Your answer should consist of the line holding "Login (207, 88)" and all lines after it to the end of the material, copied exactly.

***

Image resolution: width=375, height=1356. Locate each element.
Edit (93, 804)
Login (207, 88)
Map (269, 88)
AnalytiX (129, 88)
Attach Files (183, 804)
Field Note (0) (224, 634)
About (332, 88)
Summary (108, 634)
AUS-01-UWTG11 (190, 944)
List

***

◆ Written reply
Login (207, 88)
Map (269, 88)
AnalytiX (129, 88)
Attach Files (183, 804)
Field Note (0) (224, 634)
About (332, 88)
Summary (108, 634)
AUS-01-UWTG11 (190, 944)
List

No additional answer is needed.